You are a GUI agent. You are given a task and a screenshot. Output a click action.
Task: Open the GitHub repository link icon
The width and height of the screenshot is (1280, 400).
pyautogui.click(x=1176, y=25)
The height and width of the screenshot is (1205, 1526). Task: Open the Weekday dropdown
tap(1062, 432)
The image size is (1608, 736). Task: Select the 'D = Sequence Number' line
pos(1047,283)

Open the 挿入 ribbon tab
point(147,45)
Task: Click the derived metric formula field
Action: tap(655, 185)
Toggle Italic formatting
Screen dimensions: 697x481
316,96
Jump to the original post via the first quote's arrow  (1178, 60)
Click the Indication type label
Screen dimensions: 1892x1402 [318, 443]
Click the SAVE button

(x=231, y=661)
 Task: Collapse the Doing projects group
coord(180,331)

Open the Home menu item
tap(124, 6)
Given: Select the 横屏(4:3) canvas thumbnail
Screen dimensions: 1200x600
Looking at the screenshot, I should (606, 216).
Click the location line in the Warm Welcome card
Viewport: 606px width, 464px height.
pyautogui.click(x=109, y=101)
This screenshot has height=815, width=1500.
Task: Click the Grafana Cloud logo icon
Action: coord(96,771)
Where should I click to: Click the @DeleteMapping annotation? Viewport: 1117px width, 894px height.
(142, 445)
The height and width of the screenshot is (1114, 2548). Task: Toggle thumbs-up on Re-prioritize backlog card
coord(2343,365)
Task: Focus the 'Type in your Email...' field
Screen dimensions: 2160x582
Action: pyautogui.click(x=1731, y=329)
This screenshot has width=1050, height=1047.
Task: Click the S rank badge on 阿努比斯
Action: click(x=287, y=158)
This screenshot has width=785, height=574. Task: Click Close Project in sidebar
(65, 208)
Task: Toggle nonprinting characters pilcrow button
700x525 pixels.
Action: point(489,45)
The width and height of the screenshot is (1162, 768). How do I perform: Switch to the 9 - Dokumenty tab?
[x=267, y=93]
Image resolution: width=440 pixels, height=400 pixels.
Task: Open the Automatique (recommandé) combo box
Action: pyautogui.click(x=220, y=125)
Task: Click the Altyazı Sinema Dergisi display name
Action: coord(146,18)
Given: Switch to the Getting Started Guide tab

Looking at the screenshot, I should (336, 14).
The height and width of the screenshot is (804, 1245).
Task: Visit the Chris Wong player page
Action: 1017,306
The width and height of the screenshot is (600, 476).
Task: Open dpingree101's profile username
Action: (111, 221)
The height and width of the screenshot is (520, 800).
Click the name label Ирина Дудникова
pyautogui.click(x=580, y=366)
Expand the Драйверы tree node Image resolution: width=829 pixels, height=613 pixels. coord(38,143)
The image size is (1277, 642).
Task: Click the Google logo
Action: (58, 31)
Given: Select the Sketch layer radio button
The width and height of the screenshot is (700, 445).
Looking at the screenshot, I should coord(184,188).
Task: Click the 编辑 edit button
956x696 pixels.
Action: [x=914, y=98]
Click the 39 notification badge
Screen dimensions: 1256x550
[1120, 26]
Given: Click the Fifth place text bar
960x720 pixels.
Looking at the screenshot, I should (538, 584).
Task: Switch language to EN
· · ·
#### Work required:
With the line that has "Task: Collapse the Doing projects group" as the first and the line that has "Click the location" as the last, repeat exactly that run of lines above and no more.

#### Problem solution:
 Task: Collapse the Doing projects group
coord(180,331)

Open the Home menu item
tap(124, 6)
Given: Select the 横屏(4:3) canvas thumbnail
Screen dimensions: 1200x600
Looking at the screenshot, I should (606, 216).
Click the location line in the Warm Welcome card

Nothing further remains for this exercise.